Work request: Filter the entries, keeping every line with the string "computer".

- Opening Delimiter -

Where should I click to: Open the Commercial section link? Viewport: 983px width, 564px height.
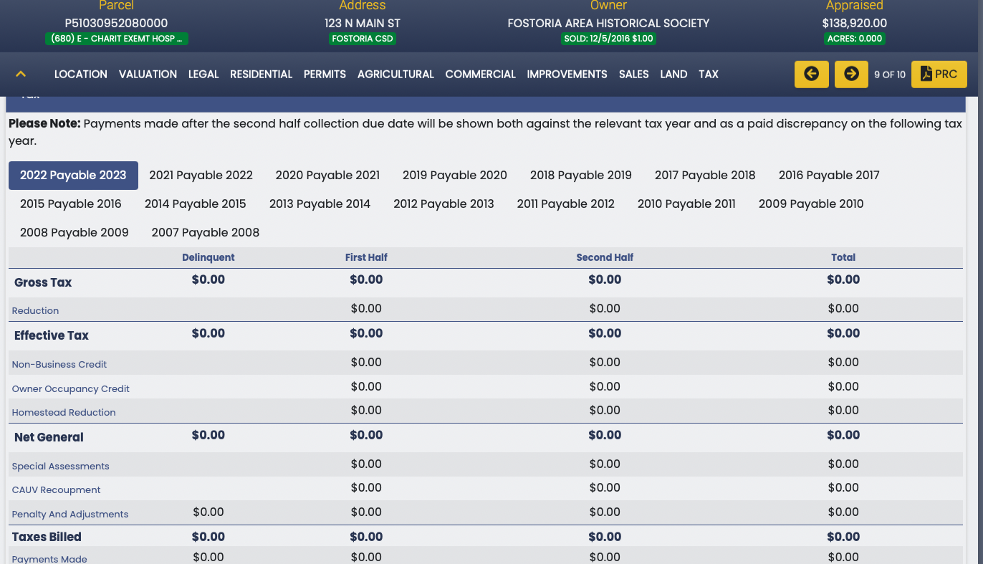(x=480, y=75)
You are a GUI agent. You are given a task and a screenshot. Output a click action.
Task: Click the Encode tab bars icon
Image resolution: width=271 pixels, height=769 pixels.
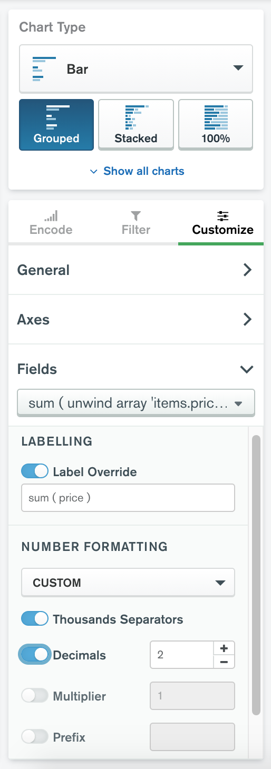(x=51, y=216)
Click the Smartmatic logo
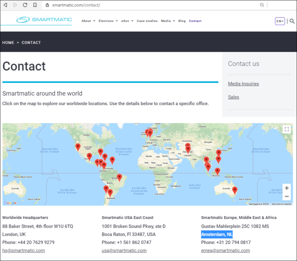The width and height of the screenshot is (297, 261). point(44,20)
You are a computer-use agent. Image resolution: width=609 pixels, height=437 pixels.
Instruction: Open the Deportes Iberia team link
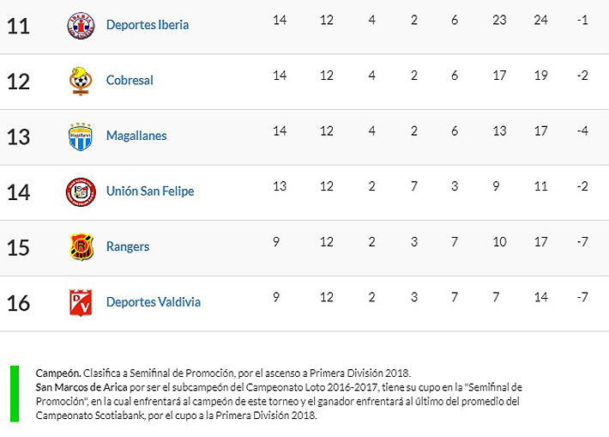click(148, 26)
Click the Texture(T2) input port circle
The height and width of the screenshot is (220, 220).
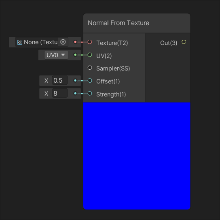pos(90,42)
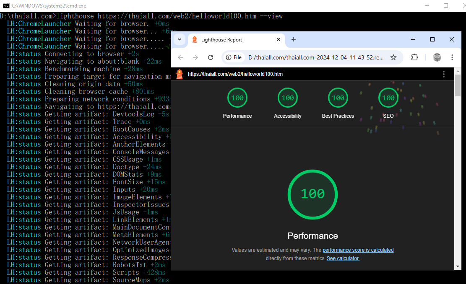This screenshot has width=466, height=284.
Task: Click the bookmark star icon
Action: point(393,58)
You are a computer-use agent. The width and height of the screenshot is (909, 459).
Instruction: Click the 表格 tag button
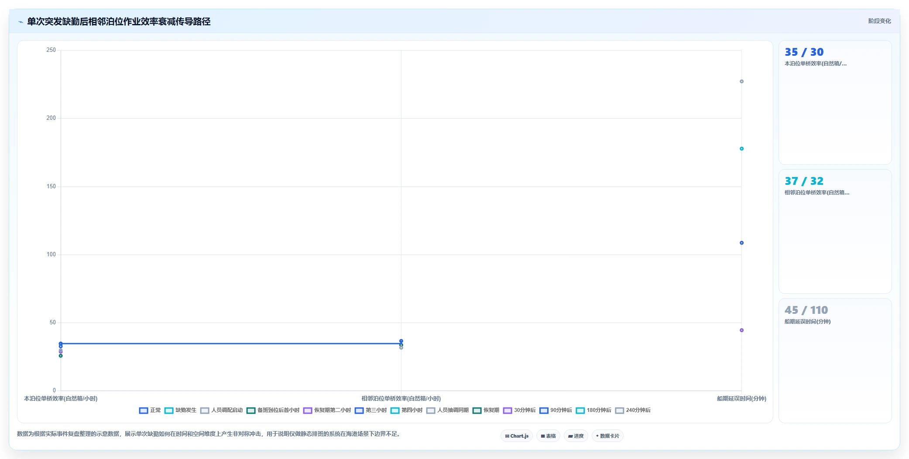click(548, 436)
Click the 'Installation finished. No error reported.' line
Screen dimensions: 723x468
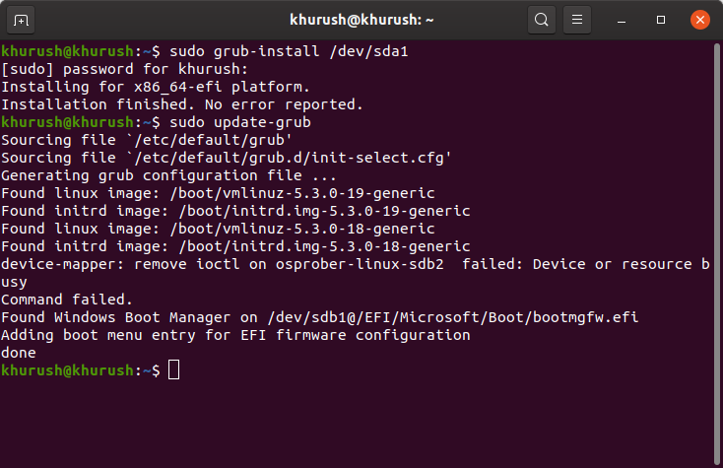pos(182,104)
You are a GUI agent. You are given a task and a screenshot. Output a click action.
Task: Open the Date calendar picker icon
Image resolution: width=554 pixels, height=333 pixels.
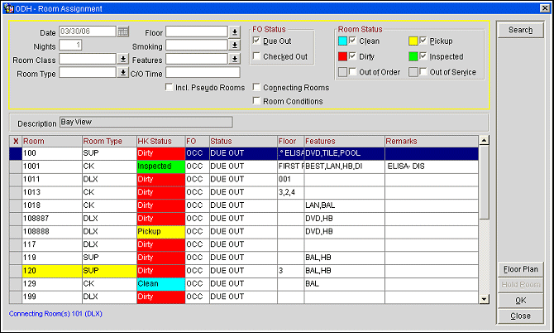tap(123, 31)
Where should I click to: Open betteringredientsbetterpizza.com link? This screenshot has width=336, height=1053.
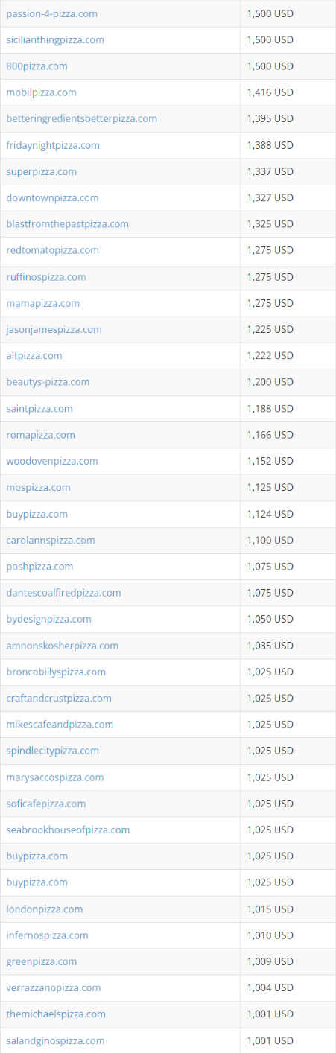[x=81, y=119]
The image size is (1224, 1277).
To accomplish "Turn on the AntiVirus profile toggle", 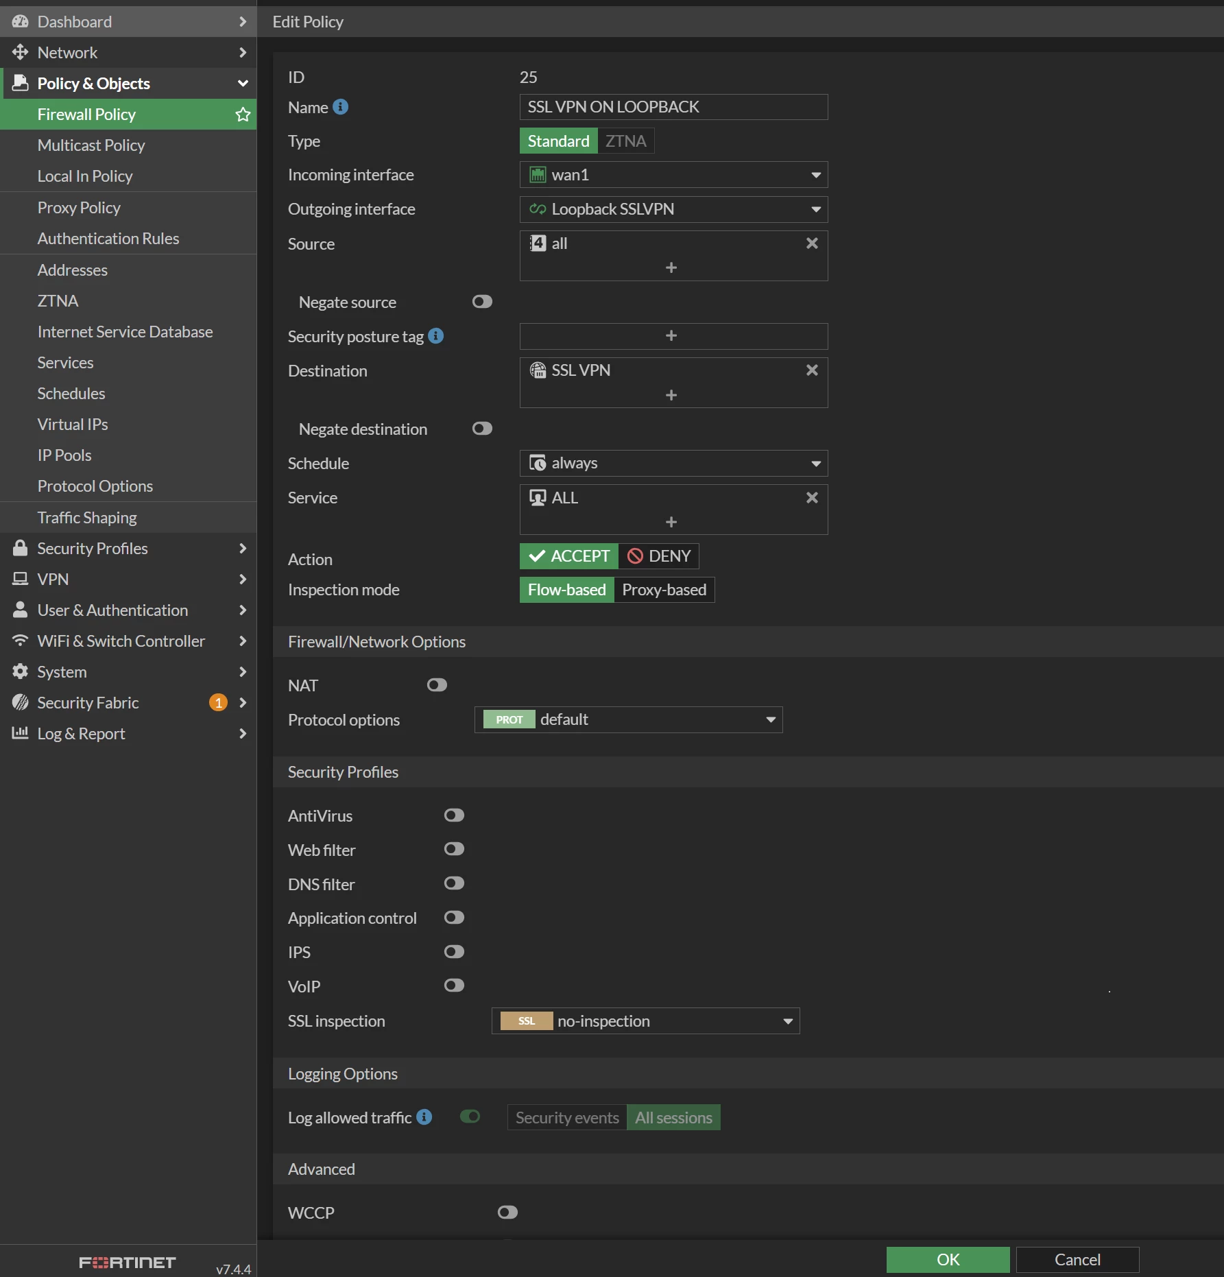I will pos(454,815).
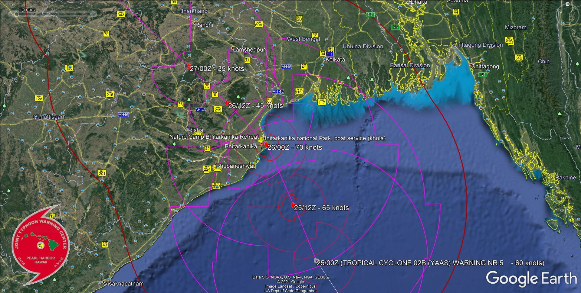Select the Bhubaneshwar city label

tap(236, 166)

- Closing Delimiter -

Result for this task:
You are a computer-use agent. Image resolution: width=609 pixels, height=437 pixels.
You are a computer-use agent. The width and height of the screenshot is (909, 459).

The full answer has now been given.